═══ DATA FOR ANALYSIS

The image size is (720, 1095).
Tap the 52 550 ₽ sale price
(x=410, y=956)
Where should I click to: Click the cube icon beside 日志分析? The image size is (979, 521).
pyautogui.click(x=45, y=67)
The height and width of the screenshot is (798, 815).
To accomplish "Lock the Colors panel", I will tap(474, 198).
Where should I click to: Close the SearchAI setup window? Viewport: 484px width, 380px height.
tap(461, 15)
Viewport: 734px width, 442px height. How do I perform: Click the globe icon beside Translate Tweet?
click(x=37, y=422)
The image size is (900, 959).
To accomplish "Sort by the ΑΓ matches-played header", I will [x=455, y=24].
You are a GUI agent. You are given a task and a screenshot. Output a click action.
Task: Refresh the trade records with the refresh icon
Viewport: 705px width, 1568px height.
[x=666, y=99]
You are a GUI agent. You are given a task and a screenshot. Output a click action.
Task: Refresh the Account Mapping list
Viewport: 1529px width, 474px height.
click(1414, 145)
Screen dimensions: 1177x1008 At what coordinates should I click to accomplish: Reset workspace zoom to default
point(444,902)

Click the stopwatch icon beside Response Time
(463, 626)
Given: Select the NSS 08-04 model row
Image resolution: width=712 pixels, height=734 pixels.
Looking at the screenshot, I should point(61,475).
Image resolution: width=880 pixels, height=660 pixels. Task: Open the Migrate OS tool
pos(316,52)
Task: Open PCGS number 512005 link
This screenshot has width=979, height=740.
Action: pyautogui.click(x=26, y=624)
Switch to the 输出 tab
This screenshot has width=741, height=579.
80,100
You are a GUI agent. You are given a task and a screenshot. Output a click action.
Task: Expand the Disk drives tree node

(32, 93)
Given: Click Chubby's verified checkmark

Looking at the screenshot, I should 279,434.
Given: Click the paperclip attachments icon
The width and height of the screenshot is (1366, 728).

══════

» TO DO
Please transcribe each entry exactly, keeping every word as it is.

» RESPONSE TO THE TASK
The image size is (720, 1095).
Tap the 52 550 ₽ sale price
(x=410, y=956)
Where should I click to: Click the cube icon beside 日志分析? The image size is (979, 521).
pyautogui.click(x=45, y=67)
The height and width of the screenshot is (798, 815).
To accomplish "Lock the Colors panel", I will tap(474, 198).
Where should I click to: Close the SearchAI setup window? Viewport: 484px width, 380px height.
tap(461, 15)
Viewport: 734px width, 442px height. How do I perform: Click the globe icon beside Translate Tweet?
click(x=37, y=422)
The image size is (900, 959).
To accomplish "Sort by the ΑΓ matches-played header", I will [x=455, y=24].
You are a GUI agent. You are given a task and a screenshot. Output a click action.
Task: Refresh the trade records with the refresh icon
Viewport: 705px width, 1568px height.
[x=666, y=99]
You are a GUI agent. You are given a task and a screenshot. Output a click action.
Task: Refresh the Account Mapping list
Viewport: 1529px width, 474px height.
click(1414, 145)
Screen dimensions: 1177x1008 At what coordinates should I click to accomplish: Reset workspace zoom to default
point(444,902)

Click the stopwatch icon beside Response Time
(463, 626)
Given: Select the NSS 08-04 model row
Image resolution: width=712 pixels, height=734 pixels.
Looking at the screenshot, I should point(61,475).
Image resolution: width=880 pixels, height=660 pixels. Task: Open the Migrate OS tool
pos(316,52)
Task: Open PCGS number 512005 link
This screenshot has width=979, height=740.
Action: pyautogui.click(x=26, y=624)
Switch to the 输出 tab
This screenshot has width=741, height=579.
80,100
You are a GUI agent. You are given a task and a screenshot. Output a click action.
Task: Expand the Disk drives tree node

(32, 93)
Given: Click Chubby's verified checkmark

Looking at the screenshot, I should 279,434.
Given: Click the paperclip attachments icon
The width and height of the screenshot is (1366, 728).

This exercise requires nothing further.